**MATERIAL TO PROCESS**

══════════

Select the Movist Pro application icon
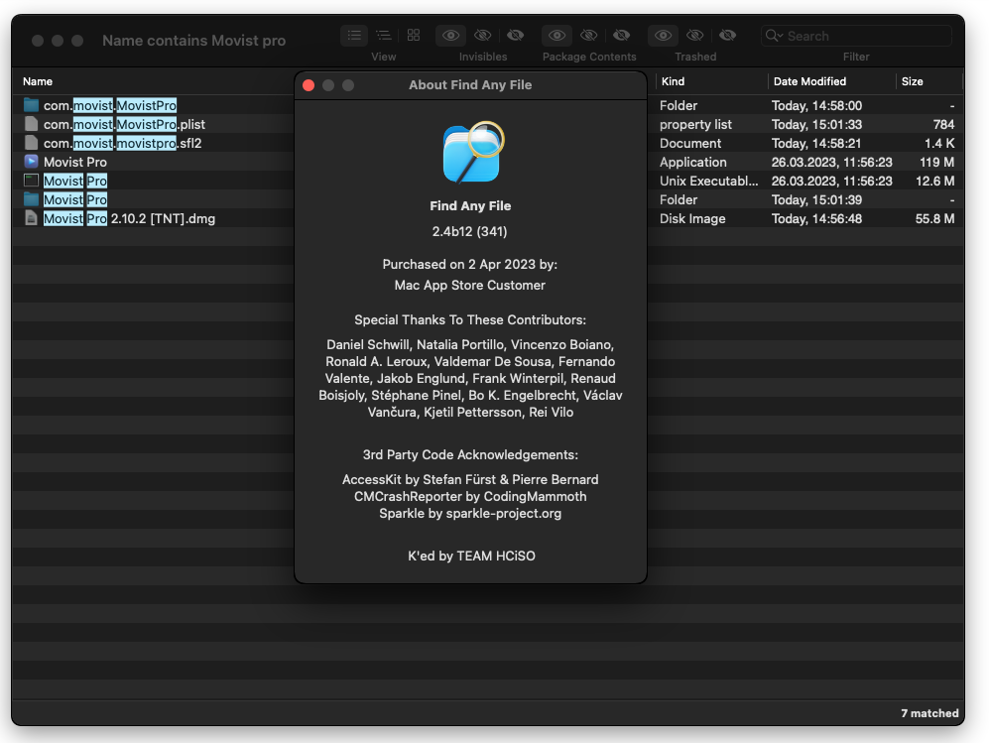Viewport: 989px width, 743px height. coord(31,162)
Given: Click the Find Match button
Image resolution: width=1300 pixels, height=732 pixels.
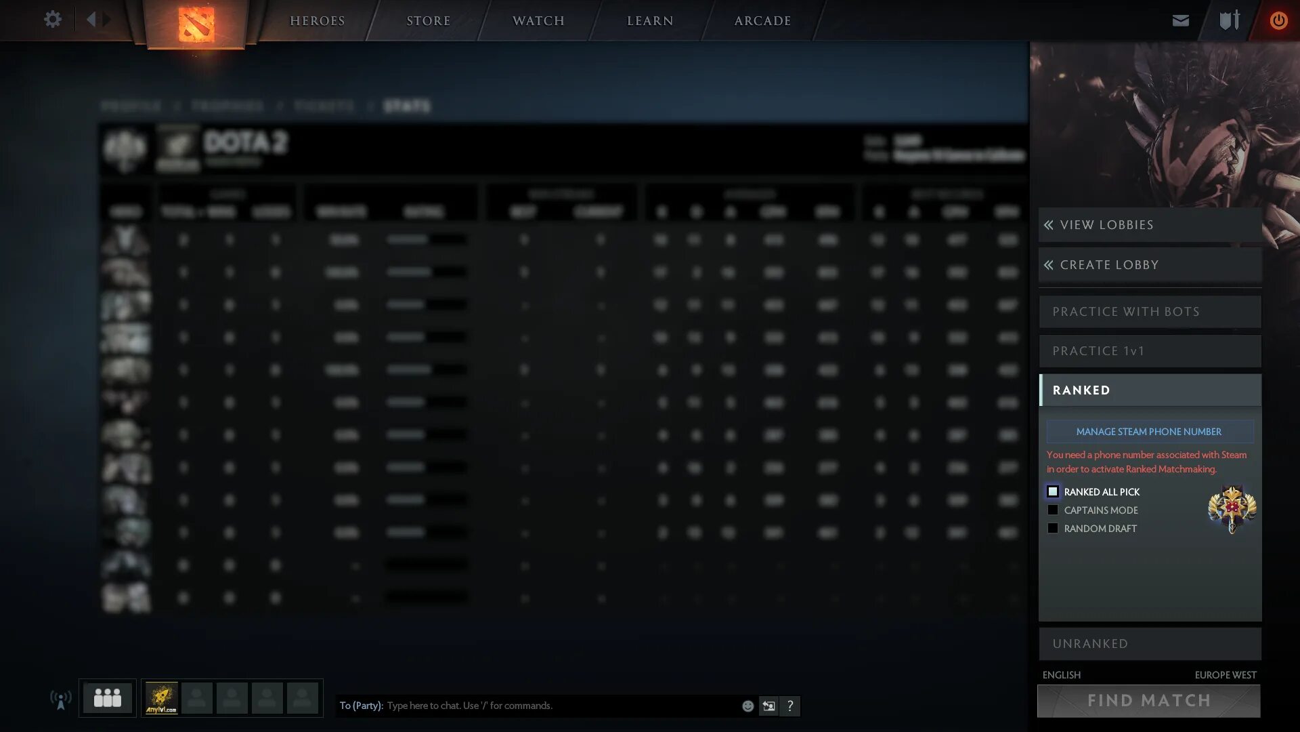Looking at the screenshot, I should pos(1148,701).
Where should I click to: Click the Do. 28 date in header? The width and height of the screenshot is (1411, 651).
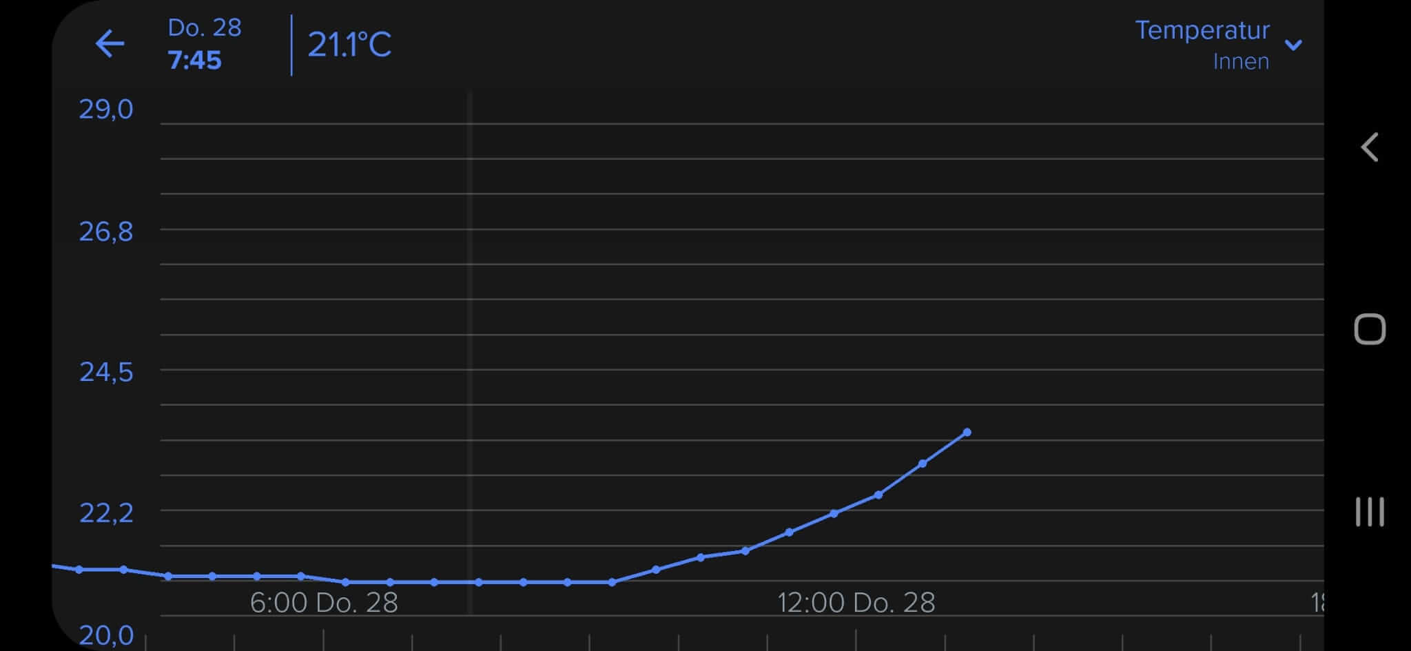coord(205,28)
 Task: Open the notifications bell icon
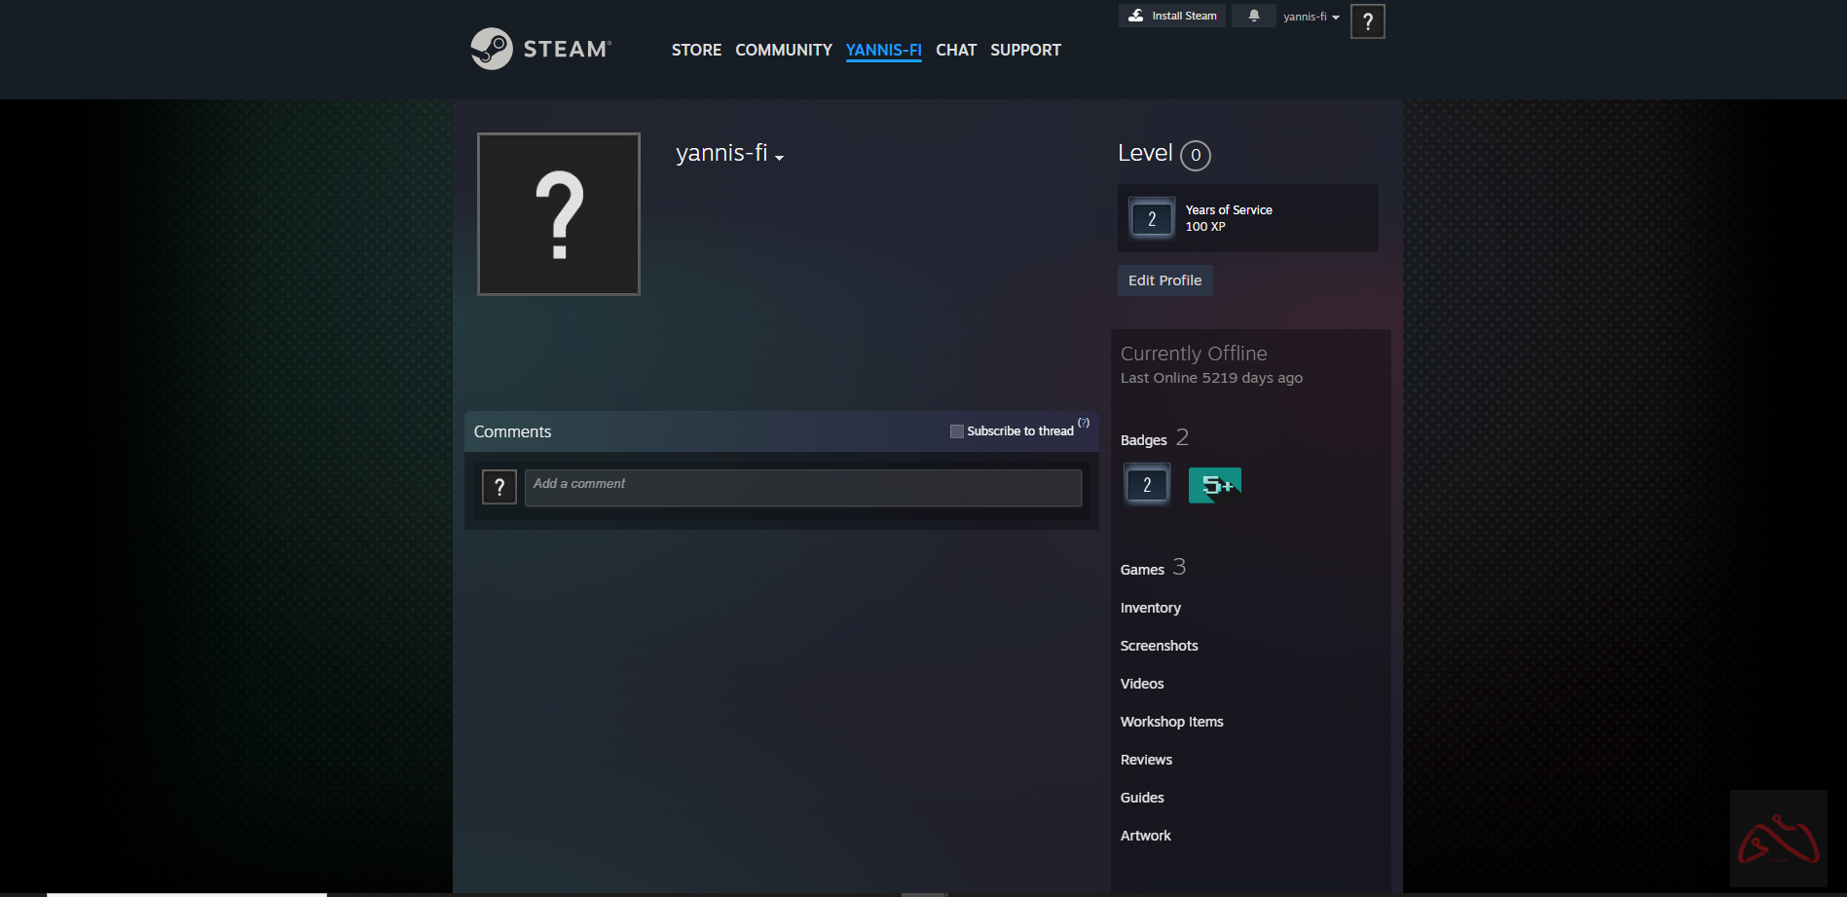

══════════

**SET TASK**
Copy the items word for word from the very first line through the line that contains "Looking at the", with that line included. Leave the pictures out of your copy.

**OUTPUT BELOW**
Select the Movist Pro application icon
Viewport: 989px width, 743px height. coord(31,162)
Given: Click the Find Match button
Image resolution: width=1300 pixels, height=732 pixels.
Looking at the screenshot, I should pos(1148,701).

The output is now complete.